Wokalistka o potężnym i charyzmatycznym głosie, której album „Przeznaczenie” zdobył złotą płytę w niecałe pół roku, powraca na scenę muzyczną z nowym albumem
Artystka, jak sama przyznaje, przeszła znaczącą metamorfozę. Okres jej nieobecności na scenie umożliwił jej stworzenie całkowicie autorskiej opowieści. Wyraźne inspiracje czerpane z gatunków americany i amerykańskiego folku splatają się z elementami rocka i bluesa, w których słychać echa burzliwej podróży, jaką odbyła.
Symbolem tej transformacji stał się motyl (z hiszp. mariposa). Choć na pierwszy rzut oka kruchy i ulotny, to jednak wytrwały i gotowy na długą wędrówkę oraz nieustanną przemianę.
Czasami w jednym punkcie zbiera się wiele przeżytych chwil. Miałam taki moment w miejscowości Mariposa w Kalifornii. Coś się wtedy we mnie przełamało i uwolniło. Ale wiem, że to nie była kwestia chwili, że prowadził do tego długi i trudny proces, który ciągle trwa”.
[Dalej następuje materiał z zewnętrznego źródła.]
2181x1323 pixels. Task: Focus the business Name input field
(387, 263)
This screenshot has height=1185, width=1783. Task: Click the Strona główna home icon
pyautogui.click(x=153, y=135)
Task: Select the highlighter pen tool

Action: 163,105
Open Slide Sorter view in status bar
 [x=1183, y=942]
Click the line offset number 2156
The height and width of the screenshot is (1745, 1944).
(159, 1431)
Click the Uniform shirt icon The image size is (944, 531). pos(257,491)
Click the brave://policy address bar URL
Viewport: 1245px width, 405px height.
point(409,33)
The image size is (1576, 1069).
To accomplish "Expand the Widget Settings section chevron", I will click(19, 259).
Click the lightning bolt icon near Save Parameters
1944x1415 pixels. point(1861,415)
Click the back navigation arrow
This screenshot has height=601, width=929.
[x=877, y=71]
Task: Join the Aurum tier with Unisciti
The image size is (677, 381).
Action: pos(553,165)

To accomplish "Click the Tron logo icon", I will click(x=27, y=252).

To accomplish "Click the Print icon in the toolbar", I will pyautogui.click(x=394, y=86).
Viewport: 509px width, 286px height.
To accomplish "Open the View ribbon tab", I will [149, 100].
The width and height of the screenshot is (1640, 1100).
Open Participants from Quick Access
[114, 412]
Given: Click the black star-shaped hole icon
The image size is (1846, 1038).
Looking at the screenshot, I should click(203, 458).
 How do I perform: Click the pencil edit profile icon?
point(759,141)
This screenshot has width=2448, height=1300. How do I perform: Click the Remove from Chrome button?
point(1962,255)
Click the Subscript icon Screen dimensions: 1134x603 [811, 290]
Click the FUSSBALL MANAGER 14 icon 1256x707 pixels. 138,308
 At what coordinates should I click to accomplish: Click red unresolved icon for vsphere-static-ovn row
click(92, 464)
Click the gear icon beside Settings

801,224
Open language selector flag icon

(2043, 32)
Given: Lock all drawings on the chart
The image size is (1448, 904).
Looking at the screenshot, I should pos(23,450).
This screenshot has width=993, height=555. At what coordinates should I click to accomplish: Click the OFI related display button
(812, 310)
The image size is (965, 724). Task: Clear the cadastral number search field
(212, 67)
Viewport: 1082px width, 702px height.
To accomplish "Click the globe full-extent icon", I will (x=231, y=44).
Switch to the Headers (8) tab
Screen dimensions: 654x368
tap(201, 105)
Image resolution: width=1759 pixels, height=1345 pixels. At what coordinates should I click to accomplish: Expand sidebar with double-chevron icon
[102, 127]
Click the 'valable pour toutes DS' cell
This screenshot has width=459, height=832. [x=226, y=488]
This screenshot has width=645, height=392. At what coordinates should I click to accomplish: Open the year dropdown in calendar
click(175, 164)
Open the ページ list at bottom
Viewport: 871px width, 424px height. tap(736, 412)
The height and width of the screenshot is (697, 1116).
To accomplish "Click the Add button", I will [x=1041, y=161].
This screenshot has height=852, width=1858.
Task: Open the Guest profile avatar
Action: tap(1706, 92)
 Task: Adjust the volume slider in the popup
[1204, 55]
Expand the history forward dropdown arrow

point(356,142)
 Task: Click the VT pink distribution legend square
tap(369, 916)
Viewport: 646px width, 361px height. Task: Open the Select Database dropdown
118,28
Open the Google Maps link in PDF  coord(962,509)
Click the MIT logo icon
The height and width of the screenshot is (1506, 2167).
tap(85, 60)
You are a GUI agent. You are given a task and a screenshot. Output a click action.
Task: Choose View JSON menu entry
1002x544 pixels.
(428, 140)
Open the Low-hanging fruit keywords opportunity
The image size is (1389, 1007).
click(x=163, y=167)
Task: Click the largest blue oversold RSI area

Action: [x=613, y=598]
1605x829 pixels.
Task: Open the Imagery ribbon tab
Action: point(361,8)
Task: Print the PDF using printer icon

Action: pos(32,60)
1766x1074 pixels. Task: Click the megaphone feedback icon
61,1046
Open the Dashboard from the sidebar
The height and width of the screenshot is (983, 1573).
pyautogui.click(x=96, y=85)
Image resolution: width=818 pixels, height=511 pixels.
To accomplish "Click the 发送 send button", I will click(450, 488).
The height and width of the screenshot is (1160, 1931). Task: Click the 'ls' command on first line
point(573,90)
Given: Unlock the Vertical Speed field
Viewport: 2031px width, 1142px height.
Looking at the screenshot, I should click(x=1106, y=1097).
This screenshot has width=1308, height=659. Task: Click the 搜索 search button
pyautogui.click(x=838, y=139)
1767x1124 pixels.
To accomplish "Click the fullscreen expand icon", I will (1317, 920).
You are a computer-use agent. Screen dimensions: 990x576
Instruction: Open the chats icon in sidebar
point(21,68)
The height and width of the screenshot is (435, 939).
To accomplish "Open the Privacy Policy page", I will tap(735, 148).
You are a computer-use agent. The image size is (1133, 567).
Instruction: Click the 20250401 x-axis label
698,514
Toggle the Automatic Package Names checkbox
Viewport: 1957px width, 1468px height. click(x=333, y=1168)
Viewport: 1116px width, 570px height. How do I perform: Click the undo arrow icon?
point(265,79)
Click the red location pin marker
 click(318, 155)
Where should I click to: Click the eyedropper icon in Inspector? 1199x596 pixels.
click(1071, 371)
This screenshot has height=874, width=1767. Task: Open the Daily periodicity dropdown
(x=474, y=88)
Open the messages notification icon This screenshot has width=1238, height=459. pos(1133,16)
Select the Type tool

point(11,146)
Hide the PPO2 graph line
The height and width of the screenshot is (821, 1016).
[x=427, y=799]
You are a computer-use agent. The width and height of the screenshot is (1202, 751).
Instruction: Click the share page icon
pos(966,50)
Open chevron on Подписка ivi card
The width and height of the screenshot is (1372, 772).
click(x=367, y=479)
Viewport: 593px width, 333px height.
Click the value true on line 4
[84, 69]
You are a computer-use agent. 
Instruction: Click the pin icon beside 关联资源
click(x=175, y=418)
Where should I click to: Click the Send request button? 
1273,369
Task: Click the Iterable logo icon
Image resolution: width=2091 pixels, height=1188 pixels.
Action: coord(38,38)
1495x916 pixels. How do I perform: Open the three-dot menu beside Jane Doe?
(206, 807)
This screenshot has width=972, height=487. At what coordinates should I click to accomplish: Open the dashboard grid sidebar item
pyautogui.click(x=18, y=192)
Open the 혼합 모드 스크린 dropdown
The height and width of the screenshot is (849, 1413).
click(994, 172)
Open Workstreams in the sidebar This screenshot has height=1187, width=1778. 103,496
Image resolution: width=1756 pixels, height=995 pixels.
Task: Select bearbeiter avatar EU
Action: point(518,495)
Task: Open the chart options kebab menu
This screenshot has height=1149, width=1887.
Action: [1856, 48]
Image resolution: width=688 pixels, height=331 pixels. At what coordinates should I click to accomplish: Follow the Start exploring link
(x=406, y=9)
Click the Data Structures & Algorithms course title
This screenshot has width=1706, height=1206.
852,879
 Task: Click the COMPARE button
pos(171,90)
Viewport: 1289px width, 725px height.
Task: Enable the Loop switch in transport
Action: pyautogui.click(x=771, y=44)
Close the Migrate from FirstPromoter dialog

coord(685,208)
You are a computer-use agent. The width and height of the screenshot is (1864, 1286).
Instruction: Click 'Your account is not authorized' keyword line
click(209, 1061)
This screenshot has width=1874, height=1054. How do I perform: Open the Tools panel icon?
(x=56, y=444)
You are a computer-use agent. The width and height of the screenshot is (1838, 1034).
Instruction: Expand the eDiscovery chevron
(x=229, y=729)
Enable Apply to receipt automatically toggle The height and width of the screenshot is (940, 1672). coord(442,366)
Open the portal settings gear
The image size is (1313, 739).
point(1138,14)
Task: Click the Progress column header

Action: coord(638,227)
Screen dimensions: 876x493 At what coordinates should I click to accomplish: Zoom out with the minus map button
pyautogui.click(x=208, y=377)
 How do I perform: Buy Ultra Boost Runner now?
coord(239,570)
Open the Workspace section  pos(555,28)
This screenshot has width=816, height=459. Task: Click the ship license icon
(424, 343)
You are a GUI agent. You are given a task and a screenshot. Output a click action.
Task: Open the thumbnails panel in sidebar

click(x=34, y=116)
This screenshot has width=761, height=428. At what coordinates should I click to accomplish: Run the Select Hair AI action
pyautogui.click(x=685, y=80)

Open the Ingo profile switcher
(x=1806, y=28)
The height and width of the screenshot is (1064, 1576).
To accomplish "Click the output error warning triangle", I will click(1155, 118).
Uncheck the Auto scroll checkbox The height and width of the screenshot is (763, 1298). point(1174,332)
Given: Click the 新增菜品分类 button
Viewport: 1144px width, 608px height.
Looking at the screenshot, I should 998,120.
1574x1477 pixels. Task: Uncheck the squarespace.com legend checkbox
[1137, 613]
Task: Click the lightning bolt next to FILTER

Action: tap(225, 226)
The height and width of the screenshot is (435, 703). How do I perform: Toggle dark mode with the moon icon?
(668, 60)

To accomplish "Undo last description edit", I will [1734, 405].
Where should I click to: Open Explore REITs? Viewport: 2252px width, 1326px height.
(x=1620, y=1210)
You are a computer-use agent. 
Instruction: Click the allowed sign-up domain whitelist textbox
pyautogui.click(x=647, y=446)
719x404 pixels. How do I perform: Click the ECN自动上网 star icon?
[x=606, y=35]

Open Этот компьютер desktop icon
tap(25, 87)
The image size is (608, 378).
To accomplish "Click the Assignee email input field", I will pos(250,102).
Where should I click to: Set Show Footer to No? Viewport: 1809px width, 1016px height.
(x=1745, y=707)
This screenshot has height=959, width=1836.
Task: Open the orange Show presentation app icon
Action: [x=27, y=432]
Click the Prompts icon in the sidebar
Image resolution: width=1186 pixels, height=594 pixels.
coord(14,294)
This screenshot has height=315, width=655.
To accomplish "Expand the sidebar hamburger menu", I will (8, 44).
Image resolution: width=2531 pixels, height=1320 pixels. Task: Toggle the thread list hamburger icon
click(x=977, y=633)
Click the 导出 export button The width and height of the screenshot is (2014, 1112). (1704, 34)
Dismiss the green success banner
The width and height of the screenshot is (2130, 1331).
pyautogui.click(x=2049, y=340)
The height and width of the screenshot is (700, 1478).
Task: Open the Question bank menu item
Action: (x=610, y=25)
Album utrzymany jest w surowej formie, wzbogaconej instrumentami akustycznymi. W nowych utworach drzemie siła, życiowa mądrość i doświadczenie. Artystka składa hołd kobiecości i kobietom, drodze do wolności i niezależności, którą każda z nich przechodzi:
„W tej Mariposie zupełnie spontanicznie z lokalnymi muzykami, w małym ogródku przy motelu zaśpiewałam parę piosenek. Bez świateł, bez tłumu pod sceną, dla kilku osób. Ogromne onieśmielenie przerodziło się w zwykłą radość ze śpiewania – bez tła, kontekstu, nazwiska czy skojarzeń. Prosta, pierwotna przyjemność, której w tamtym momencie najbardziej potrzebowałam. Lubię myśleć o tej chwili, że poczwarka przeobraziła się wtedy w motyla”.